_Problem details_.
Copy out the entries word for word, beginning at the line that contains "You are a computer-use agent." and stopping after the line that contains "Instruction: Click the".

_Extracted information_.
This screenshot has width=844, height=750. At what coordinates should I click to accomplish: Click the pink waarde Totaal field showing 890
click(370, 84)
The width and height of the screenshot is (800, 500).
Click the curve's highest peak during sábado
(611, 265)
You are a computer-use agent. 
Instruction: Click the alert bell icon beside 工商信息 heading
---
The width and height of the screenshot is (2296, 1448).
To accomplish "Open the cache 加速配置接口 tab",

_Task answer_.
You are a computer-use agent. 
Instruction: Click the alert bell icon beside 工商信息 heading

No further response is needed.